Vaccine-induced human papillomavirus (HPV) antibodies originating from cervicovaginal secretions were recently shown to be detectable in first-void (FV) urine. This presents a novel opportunity for noninvasive sampling to monitor HPV antibody status in women participating in large epidemiological studies and HPV vaccine trials. With a view towards method optimization, this study compared the measurement of HPV antibodies in FV urine using a multiplex L1/L2 virus-like particles (VLP)-based ELISA (M4ELISA) with previously reported results using a glutathione S-transferase (GST)-L1-based immunoassay (GST-L1-MIA). We tested 53 paired FV urine and serum samples from 19- to 26-year-old healthy women, unvaccinated (n = 17) or vaccinated with either the bivalent or quadrivalent HPV-vaccine during adolescence (n = 36). HPV6/11/16/18 antibodies were measured using M4ELISA and compared with GST-L1-MIA results. Inter-assay and inter-specimen correlations were examined using the Spearman's rank test (rs). As expected, lower HPV antibody concentrations were found in FV urine than in serum. Vaccinated women had significantly higher HPV6/11/16/18 antibody levels in both FV urine and serum compared with those unvaccinated (M4ELISA; FV urine P =.0003; serum P ≤.0001). HPV antibody levels in FV urine and serum showed a significant positive correlation (M4ELISA anti-HPV6/11/16/18, rs = 0.85/0.86/0.91/0.79, P ≤.001).
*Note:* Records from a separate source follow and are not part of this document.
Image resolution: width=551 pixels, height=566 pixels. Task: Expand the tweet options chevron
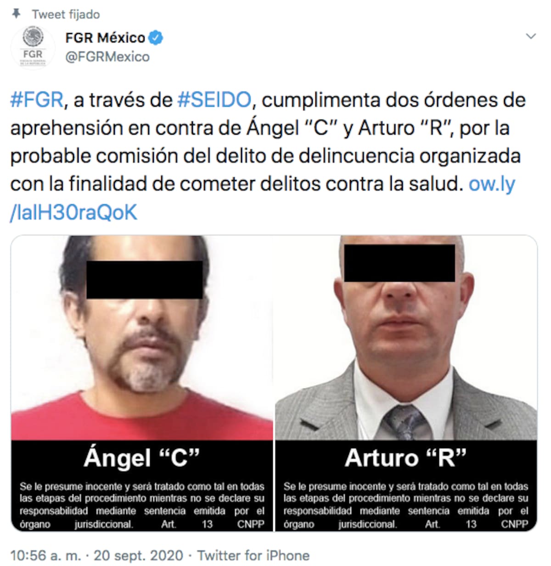tap(531, 36)
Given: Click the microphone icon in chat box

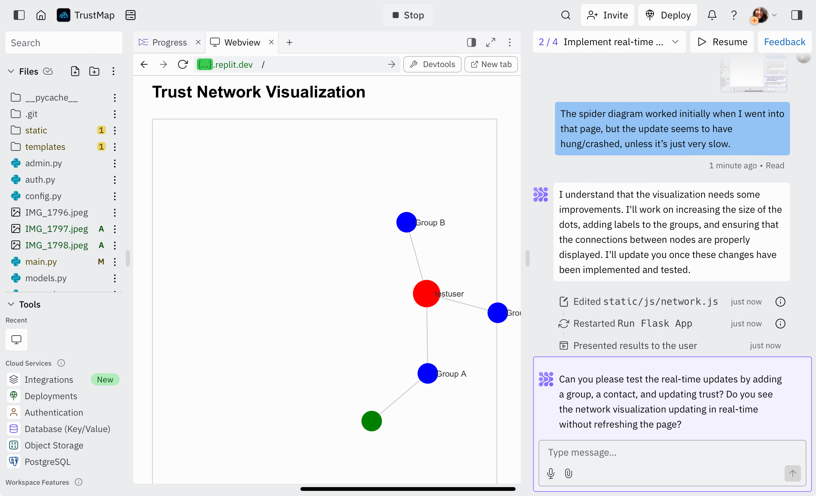Looking at the screenshot, I should click(551, 473).
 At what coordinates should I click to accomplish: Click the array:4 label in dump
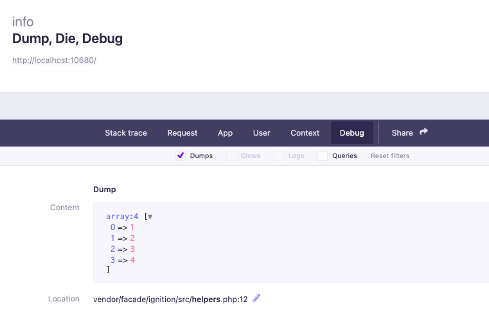[122, 216]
Despite assay differences, there was moderate to good correlation between M4ELISA and GST-L1-MIA (FV urine anti-HPV6/11/16/18, rs = 0.86/0.83/0.89/0.53, P ≤.0001; serum anti-HPV6/11/16/18, rs = 0.93/0.89/0.94/0.75, P ≤.0001). FV urine HPV antibody detection is comparable with both assays, further supporting this noninvasive sampling method as a possible option for HPV vaccine assessment. Approaches to improve the sensitivity and larger studies are warranted to determine the feasibility of FV urine for vaccine-induced HPV antibody detection.